Enhanced Diabetes Prediction Using Novel Additive-Multiplicative Neural Networks: A Comprehensive Machine Learning Analysis of the PIMA Indians Dataset

Early diabetes detection remains challenging, requiring robust machine learning approaches that balance accuracy with clinical interpretability for effective diagnostic support. We are proposing a novel Additive and Multiplicative Neurons Network (AMNN) that combines both additive and multiplicative computational pathways to capture complex nonlinear relationships in diabetes prediction. Using the PIMA Indians Diabetes dataset (n=768), we compared AMNN against nine established algorithms including XGBoost, KAN, and traditional neural networks.
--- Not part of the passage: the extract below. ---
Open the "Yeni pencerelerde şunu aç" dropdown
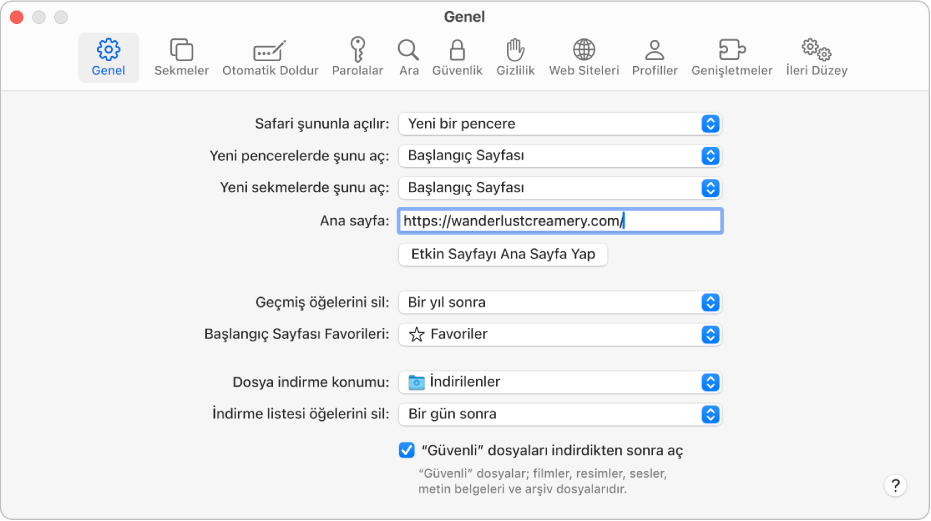The height and width of the screenshot is (521, 931). tap(559, 156)
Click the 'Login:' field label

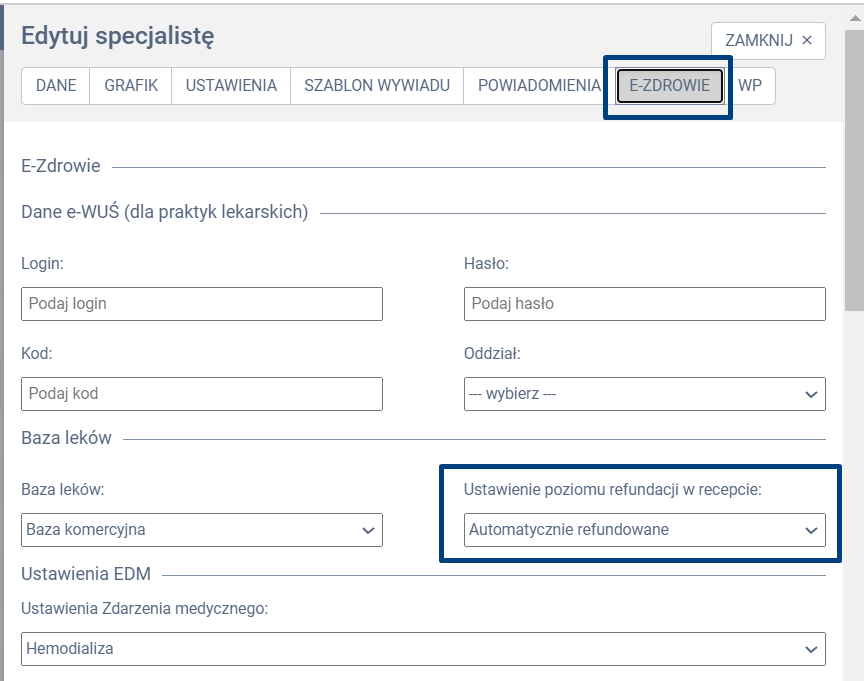43,264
Data preprocessing included SMOTE oversampling for class imbalance, and model interpretability was enhanced through SHAP and LIME explainable AI techniques. The AMNN model outperformed all baseline approaches, achieving 75.76% accuracy, a 76.18% F1-score, and an AUC-ROC of 0.8206. Across both traditional feature selection techniques and explainable AI analyses, glucose levels, BMI, age, and pregnancy count consistently emerged as the most influential predictors. The AMNN framework demonstrates strong potential for diabetes prediction by balancing accuracy with clinical interpretability. The key predictors it highlights align closely with established medical knowledge, reinforcing confidence in its outputs and suitability for use in clinical decision-making workflows. This hybrid neural network approach represents a promising step toward transparent, AI-assisted diagnostic tools that can support healthcare professionals in practice.